### The problem
Filter the records down to the lines that hold the word "agent", and copy each of those lines.

Stored data

Start of Block

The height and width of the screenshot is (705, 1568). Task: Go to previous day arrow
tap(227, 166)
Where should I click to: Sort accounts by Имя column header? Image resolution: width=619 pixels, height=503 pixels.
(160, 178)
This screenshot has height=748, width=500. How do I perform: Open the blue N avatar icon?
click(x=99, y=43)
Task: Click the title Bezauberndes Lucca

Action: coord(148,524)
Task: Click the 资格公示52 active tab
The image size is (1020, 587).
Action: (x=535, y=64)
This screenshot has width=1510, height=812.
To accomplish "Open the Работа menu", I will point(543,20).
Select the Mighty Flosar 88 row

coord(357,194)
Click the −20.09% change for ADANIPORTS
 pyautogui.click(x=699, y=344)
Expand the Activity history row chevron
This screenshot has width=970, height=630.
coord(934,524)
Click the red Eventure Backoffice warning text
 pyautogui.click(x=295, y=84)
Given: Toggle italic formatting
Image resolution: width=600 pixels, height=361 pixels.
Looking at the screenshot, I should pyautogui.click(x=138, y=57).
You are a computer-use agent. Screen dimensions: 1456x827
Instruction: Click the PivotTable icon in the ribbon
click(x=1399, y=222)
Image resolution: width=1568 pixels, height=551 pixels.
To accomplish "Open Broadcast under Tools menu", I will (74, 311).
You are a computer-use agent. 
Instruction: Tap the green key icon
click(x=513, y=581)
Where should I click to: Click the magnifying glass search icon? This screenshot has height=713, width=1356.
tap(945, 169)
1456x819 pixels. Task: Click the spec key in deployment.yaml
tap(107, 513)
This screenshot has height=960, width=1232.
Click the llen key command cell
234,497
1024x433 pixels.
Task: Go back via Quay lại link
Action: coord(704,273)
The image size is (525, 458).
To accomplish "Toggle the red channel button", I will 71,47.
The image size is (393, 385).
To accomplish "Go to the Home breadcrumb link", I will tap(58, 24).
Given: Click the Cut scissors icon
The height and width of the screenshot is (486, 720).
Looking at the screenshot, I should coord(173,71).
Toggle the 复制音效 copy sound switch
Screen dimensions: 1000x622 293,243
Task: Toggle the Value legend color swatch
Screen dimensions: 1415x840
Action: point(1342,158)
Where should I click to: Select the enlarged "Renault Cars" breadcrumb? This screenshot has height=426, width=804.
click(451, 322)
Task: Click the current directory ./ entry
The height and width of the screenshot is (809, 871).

End of Block

### Your solution
You are a computer-use agent. Screen dimensions: 1456x827
You are a computer-use agent. 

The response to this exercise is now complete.